Records drawn from a dataset
:::
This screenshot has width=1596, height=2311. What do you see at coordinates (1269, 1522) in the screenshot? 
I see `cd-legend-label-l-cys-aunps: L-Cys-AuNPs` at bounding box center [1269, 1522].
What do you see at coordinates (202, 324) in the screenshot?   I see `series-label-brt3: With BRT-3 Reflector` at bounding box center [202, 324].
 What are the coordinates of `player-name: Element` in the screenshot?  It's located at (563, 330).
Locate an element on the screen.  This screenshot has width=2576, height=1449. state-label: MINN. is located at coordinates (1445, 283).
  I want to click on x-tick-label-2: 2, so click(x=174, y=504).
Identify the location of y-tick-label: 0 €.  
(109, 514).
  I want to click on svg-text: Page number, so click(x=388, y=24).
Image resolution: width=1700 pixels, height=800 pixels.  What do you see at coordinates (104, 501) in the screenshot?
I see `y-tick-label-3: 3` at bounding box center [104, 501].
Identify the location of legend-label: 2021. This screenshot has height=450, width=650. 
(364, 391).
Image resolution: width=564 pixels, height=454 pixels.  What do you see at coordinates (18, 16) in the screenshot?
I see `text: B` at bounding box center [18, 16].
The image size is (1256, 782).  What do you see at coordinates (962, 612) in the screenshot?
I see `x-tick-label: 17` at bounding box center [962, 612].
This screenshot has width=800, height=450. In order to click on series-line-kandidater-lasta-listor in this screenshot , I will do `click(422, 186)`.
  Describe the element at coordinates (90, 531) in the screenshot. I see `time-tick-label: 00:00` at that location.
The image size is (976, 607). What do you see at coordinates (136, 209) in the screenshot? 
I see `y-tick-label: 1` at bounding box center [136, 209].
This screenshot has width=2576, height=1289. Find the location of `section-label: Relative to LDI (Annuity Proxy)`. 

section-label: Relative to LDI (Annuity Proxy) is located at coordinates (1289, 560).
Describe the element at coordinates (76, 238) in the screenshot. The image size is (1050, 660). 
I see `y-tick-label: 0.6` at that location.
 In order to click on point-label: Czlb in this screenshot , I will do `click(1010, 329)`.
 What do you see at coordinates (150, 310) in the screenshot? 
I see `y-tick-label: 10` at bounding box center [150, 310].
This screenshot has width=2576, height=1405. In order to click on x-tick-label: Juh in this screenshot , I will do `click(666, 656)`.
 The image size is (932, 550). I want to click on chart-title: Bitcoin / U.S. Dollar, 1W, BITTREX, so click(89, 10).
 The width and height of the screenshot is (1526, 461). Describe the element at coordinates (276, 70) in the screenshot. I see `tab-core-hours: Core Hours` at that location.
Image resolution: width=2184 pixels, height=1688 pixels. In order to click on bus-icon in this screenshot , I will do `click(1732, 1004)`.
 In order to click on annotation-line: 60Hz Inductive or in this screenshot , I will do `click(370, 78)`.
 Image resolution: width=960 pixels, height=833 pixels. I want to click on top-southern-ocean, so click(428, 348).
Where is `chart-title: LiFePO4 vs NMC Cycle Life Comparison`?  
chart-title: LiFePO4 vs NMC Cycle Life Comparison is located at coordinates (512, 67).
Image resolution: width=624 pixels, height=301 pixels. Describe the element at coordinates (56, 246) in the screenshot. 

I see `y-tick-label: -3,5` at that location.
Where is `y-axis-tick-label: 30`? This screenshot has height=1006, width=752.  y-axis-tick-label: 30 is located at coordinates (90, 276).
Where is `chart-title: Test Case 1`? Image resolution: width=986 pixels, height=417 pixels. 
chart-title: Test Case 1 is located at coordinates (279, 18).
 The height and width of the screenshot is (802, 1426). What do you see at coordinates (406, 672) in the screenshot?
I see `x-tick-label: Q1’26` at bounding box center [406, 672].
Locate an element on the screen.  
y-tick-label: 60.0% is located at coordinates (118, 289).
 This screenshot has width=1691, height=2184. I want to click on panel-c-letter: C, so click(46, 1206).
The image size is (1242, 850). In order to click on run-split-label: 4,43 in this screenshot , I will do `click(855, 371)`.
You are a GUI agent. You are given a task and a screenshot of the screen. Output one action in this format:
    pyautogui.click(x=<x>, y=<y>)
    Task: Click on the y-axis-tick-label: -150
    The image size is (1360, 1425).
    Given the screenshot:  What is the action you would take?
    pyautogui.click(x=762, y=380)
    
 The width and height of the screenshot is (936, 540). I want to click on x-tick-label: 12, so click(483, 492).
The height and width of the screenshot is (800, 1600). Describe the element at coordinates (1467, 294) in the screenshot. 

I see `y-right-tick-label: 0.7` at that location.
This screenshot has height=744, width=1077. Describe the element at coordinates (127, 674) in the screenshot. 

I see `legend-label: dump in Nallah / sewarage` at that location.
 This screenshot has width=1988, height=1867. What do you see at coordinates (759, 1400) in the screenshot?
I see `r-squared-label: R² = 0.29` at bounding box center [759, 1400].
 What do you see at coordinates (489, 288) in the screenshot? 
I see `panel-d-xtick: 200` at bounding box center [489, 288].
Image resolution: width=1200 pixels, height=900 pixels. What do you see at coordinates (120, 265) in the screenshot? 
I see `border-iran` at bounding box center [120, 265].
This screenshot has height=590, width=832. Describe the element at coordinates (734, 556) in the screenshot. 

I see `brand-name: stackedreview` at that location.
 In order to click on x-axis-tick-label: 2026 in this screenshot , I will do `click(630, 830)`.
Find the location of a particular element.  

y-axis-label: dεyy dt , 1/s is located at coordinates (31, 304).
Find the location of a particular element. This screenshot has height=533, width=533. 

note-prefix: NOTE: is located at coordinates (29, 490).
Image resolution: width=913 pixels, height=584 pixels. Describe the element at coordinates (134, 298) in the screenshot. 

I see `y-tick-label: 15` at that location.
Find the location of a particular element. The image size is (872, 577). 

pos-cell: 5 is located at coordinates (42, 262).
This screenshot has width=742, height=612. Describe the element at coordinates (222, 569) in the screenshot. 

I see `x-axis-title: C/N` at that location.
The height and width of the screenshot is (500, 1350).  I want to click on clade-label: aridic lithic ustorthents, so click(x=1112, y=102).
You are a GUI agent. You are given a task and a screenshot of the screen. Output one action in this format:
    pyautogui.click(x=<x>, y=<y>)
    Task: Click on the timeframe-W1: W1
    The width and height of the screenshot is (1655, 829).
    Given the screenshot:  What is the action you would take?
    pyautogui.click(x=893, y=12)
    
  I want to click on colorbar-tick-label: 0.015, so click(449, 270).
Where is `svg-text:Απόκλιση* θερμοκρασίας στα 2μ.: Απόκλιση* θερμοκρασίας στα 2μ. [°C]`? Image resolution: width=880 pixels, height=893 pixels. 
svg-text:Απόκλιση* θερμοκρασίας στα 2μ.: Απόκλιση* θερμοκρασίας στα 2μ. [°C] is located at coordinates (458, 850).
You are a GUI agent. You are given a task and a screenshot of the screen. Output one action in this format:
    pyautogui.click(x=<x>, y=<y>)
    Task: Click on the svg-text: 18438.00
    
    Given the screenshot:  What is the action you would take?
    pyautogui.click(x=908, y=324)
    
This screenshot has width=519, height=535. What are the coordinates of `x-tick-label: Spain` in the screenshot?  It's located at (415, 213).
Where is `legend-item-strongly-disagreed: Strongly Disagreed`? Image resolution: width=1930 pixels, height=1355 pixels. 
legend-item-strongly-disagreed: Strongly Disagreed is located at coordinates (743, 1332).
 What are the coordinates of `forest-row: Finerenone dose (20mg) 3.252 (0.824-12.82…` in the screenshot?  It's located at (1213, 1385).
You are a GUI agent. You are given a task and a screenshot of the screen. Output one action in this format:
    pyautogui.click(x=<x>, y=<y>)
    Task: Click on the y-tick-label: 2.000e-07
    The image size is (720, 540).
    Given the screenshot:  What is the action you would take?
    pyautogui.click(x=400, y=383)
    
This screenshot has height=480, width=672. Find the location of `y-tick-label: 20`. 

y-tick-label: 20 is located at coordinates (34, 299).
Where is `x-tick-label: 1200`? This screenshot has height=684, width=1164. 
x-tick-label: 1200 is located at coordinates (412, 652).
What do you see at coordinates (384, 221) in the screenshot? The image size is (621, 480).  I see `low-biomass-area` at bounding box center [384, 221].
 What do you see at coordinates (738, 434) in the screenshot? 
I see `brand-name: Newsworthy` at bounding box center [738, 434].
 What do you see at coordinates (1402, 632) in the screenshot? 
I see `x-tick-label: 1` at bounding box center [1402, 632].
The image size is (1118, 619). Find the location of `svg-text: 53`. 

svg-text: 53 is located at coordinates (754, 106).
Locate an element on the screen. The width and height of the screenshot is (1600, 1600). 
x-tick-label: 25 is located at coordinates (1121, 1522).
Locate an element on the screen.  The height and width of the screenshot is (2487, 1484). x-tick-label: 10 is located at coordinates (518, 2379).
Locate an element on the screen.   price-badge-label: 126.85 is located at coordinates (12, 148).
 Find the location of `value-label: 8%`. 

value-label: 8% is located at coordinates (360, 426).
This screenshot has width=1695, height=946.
:::
**Work instruction:** Turn the items into a numbered list, dropping blank lines, starting at the line containing "This screenshot has width=742, height=612." and ending after the line containing "The height and width of the screenshot is (500, 1350).".

**Solution for this problem:**
1. This screenshot has width=742, height=612. Describe the element at coordinates (222, 569) in the screenshot. 
2. I see `x-axis-title: C/N` at that location.
3. The height and width of the screenshot is (500, 1350).  I want to click on clade-label: aridic lithic ustorthents, so click(x=1112, y=102).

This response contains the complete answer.